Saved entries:
···

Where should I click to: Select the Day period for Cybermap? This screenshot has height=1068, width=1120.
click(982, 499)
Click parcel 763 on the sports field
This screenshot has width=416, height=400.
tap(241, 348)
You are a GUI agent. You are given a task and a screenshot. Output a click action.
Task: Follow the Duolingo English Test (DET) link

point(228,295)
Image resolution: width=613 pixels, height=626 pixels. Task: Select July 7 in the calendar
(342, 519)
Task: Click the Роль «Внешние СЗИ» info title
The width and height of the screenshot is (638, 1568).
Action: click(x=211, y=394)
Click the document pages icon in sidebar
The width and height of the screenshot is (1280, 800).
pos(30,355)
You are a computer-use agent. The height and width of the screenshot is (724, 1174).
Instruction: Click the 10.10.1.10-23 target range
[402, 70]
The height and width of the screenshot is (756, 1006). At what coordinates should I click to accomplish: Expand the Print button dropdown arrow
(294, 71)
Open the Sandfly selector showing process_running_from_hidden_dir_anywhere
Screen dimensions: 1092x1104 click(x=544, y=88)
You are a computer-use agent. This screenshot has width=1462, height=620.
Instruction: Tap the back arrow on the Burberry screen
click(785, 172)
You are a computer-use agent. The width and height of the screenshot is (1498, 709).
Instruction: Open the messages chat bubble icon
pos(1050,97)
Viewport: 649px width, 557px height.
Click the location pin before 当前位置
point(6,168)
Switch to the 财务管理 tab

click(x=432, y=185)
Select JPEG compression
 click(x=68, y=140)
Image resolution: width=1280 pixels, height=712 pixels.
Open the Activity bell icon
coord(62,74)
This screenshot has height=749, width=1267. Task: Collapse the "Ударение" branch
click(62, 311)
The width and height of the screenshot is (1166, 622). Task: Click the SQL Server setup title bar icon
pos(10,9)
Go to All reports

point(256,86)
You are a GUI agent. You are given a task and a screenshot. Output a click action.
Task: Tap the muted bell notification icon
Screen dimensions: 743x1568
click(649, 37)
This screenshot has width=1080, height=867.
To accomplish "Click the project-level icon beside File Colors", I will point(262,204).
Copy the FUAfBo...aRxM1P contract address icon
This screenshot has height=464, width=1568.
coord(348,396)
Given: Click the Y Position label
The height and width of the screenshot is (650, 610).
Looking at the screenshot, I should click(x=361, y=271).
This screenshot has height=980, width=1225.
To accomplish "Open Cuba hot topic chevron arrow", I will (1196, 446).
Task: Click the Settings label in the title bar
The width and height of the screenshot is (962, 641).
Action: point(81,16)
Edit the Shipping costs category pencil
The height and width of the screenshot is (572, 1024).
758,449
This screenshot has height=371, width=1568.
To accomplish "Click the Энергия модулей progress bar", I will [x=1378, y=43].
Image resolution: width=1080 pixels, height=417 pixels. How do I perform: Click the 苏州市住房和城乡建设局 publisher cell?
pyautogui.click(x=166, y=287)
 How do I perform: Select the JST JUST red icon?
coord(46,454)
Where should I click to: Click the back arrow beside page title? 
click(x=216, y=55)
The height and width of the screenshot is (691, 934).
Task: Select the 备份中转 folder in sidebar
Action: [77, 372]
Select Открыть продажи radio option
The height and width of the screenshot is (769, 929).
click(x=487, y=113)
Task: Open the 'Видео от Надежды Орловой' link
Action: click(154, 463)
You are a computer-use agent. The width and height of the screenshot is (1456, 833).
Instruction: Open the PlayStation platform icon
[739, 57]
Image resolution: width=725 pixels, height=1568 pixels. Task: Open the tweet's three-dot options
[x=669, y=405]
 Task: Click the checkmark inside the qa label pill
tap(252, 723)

···

Task to carry out ->
After reading the data above, print it all again exactly.

Response to the exercise ->
Where should I click to: Select the Day period for Cybermap? This screenshot has height=1068, width=1120.
click(982, 499)
Click parcel 763 on the sports field
This screenshot has width=416, height=400.
tap(241, 348)
You are a GUI agent. You are given a task and a screenshot. Output a click action.
Task: Follow the Duolingo English Test (DET) link

point(228,295)
Image resolution: width=613 pixels, height=626 pixels. Task: Select July 7 in the calendar
(342, 519)
Task: Click the Роль «Внешние СЗИ» info title
The width and height of the screenshot is (638, 1568).
Action: click(x=211, y=394)
Click the document pages icon in sidebar
The width and height of the screenshot is (1280, 800).
pos(30,355)
You are a computer-use agent. The height and width of the screenshot is (724, 1174).
Instruction: Click the 10.10.1.10-23 target range
[402, 70]
The height and width of the screenshot is (756, 1006). At what coordinates should I click to accomplish: Expand the Print button dropdown arrow
(294, 71)
Open the Sandfly selector showing process_running_from_hidden_dir_anywhere
Screen dimensions: 1092x1104 click(x=544, y=88)
You are a computer-use agent. This screenshot has width=1462, height=620.
Instruction: Tap the back arrow on the Burberry screen
click(785, 172)
You are a computer-use agent. The width and height of the screenshot is (1498, 709).
Instruction: Open the messages chat bubble icon
pos(1050,97)
Viewport: 649px width, 557px height.
Click the location pin before 当前位置
point(6,168)
Switch to the 财务管理 tab

click(x=432, y=185)
Select JPEG compression
 click(x=68, y=140)
Image resolution: width=1280 pixels, height=712 pixels.
Open the Activity bell icon
coord(62,74)
This screenshot has height=749, width=1267. Task: Collapse the "Ударение" branch
click(62, 311)
The width and height of the screenshot is (1166, 622). Task: Click the SQL Server setup title bar icon
pos(10,9)
Go to All reports

point(256,86)
You are a GUI agent. You are given a task and a screenshot. Output a click action.
Task: Tap the muted bell notification icon
Screen dimensions: 743x1568
click(649, 37)
This screenshot has width=1080, height=867.
To accomplish "Click the project-level icon beside File Colors", I will point(262,204).
Copy the FUAfBo...aRxM1P contract address icon
This screenshot has height=464, width=1568.
coord(348,396)
Given: Click the Y Position label
The height and width of the screenshot is (650, 610).
Looking at the screenshot, I should click(x=361, y=271).
This screenshot has height=980, width=1225.
To accomplish "Open Cuba hot topic chevron arrow", I will (1196, 446).
Task: Click the Settings label in the title bar
The width and height of the screenshot is (962, 641).
Action: point(81,16)
Edit the Shipping costs category pencil
The height and width of the screenshot is (572, 1024).
758,449
This screenshot has height=371, width=1568.
To accomplish "Click the Энергия модулей progress bar", I will [x=1378, y=43].
Image resolution: width=1080 pixels, height=417 pixels. How do I perform: Click the 苏州市住房和城乡建设局 publisher cell?
pyautogui.click(x=166, y=287)
 How do I perform: Select the JST JUST red icon?
coord(46,454)
Where should I click to: Click the back arrow beside page title? 
click(x=216, y=55)
The height and width of the screenshot is (691, 934).
Task: Select the 备份中转 folder in sidebar
Action: [77, 372]
Select Открыть продажи radio option
The height and width of the screenshot is (769, 929).
click(x=487, y=113)
Task: Open the 'Видео от Надежды Орловой' link
Action: click(154, 463)
You are a computer-use agent. The width and height of the screenshot is (1456, 833).
Instruction: Open the PlayStation platform icon
[739, 57]
Image resolution: width=725 pixels, height=1568 pixels. Task: Open the tweet's three-dot options
[x=669, y=405]
 Task: Click the checkmark inside the qa label pill
tap(252, 723)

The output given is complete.